Although the original film was beloved at the time, the 80s attempt to drag it to the big screen was a terrible disaster, stopping the franchise (the original He-Man Dolph Lundgren makes a thankless cameo here), it was criticized as one of the cheap attempts to test the magic of Star Wars. There’s more here too, plus another Superman and a big helping of James Gunn’s Guardians trilogy, but nothing that can be called a stand-alone. The writers like to tell us that things are “getting weird” and “a little crazy”, but they’re not weird or crazy enough and proudly telling us this around just makes it look that much better. You can feel the strain trying to cram anything into it and even if you burst through the unforgivable 143 minutes, it’s busy and empty.

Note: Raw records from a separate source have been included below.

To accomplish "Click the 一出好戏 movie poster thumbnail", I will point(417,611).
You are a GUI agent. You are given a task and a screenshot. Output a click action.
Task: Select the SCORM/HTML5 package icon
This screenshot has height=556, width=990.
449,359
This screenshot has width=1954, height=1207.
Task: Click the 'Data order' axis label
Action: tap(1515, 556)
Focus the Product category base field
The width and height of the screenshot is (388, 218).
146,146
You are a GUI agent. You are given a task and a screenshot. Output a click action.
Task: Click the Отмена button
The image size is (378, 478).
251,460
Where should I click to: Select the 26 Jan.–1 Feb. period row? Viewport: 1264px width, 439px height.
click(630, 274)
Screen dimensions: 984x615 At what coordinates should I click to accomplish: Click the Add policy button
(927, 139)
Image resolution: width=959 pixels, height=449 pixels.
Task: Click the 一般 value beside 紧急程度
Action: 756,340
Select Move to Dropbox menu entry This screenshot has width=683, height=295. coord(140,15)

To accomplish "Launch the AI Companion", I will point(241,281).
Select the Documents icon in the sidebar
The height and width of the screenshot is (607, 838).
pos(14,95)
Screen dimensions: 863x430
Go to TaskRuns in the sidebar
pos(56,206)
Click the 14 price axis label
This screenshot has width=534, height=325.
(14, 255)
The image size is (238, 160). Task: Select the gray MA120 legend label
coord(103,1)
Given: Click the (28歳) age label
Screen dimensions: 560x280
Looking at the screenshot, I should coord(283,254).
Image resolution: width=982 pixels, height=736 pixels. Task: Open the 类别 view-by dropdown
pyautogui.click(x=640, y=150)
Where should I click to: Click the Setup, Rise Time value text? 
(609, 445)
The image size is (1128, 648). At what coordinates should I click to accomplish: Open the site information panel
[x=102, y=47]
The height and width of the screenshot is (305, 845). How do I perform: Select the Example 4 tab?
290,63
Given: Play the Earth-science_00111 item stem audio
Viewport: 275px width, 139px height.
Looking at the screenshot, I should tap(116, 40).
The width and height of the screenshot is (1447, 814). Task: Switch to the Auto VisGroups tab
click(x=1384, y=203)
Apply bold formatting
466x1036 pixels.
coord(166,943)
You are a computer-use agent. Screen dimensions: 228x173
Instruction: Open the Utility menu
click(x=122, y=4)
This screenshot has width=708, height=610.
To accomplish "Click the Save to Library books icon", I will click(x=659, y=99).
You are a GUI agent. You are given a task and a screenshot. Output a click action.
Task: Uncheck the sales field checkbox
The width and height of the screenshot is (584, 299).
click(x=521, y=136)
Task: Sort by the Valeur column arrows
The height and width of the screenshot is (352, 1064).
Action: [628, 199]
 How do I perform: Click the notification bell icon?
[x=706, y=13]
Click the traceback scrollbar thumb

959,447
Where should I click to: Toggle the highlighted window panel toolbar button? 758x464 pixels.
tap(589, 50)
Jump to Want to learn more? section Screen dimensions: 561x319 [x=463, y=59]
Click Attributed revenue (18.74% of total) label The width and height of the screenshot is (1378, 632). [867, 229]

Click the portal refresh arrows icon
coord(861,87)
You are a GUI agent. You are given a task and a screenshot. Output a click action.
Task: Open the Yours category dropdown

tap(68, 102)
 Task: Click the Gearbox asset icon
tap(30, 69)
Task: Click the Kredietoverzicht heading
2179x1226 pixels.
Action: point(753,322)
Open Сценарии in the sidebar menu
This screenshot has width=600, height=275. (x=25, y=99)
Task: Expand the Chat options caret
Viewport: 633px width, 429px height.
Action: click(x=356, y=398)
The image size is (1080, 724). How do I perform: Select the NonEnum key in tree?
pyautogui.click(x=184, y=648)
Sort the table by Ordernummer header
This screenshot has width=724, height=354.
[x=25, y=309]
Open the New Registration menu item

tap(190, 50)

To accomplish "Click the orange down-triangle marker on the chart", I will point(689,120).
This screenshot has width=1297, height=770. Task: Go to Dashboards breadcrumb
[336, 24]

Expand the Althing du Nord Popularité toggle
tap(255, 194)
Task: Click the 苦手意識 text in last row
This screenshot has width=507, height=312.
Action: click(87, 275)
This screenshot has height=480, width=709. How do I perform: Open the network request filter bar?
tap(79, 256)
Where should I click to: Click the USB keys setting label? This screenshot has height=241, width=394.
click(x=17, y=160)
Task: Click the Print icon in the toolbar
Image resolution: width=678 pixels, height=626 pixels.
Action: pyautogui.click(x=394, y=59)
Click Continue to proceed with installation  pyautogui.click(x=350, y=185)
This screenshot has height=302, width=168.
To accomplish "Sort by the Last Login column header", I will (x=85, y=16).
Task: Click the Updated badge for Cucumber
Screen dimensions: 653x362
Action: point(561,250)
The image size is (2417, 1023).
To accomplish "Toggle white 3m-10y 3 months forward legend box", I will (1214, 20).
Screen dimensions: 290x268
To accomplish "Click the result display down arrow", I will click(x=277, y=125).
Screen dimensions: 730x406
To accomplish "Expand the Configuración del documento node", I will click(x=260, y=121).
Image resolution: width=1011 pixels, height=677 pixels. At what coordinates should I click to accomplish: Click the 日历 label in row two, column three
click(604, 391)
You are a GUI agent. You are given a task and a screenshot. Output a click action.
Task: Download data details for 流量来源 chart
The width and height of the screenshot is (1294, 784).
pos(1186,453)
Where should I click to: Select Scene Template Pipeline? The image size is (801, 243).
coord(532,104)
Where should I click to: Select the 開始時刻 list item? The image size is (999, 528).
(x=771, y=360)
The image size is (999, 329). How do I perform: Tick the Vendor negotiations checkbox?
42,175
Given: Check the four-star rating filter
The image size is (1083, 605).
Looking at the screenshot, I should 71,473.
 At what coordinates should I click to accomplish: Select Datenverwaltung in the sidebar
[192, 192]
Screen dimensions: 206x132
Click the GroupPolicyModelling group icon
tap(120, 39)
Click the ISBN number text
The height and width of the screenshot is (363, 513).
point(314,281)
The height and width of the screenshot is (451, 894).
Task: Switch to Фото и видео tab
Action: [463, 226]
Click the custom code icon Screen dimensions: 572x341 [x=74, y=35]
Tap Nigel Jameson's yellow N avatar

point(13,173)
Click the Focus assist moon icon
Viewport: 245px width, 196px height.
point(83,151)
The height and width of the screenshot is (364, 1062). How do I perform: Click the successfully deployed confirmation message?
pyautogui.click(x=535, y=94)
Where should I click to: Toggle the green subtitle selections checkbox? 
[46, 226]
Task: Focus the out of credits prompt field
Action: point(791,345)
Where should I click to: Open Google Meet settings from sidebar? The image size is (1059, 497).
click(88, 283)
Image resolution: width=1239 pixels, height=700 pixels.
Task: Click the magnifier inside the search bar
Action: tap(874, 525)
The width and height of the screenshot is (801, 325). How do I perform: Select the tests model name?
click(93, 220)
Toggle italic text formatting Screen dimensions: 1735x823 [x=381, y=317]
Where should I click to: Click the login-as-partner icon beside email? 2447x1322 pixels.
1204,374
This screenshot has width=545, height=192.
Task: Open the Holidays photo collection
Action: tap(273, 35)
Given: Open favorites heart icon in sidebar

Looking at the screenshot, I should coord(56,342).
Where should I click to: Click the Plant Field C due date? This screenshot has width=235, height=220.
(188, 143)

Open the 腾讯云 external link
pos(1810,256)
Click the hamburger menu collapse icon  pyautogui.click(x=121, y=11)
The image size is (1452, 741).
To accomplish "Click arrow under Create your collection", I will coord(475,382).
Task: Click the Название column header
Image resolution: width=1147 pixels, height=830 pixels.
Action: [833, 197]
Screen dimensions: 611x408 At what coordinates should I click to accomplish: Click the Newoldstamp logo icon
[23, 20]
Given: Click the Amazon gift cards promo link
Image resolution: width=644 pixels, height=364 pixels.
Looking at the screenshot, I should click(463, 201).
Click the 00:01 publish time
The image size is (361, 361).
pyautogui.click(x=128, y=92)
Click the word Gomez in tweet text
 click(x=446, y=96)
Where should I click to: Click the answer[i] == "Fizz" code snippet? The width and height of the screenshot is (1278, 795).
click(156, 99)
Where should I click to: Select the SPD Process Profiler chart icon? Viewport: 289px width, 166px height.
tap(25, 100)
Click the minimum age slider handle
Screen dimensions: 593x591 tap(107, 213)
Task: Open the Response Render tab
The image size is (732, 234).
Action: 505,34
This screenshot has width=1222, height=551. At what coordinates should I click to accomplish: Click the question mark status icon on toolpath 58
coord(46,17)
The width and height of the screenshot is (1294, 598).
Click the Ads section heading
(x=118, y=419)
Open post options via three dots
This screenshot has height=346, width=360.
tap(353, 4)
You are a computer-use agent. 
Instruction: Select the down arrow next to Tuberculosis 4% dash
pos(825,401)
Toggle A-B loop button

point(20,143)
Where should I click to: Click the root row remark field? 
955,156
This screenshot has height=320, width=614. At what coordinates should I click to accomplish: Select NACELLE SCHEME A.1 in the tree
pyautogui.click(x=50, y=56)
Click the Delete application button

There are vague, thinly veiled lessons about masculinity and the importance of balancing brains and brawn, “who cares” romance between two leads with zero chemistry, lazy support from two actors who should have been better (Idris Elba’s drunken man happily collects a lot of money and a strange voice Kristen Wiig as a robot), an Amazon delivery van cameo (!) and a carefully edited scene that confuses maximalism with joy (for a movie that costs so much money, it often looks surprisingly cheap – check your editorial, Hollywood!).
There’s too much confusion here – from Galitzine’s uncertain performance to the flurry of competing terms to the question of who should be – to drive us as we expect and expect. You’ll sit sadly in your seat, confused as to why you can’t see something.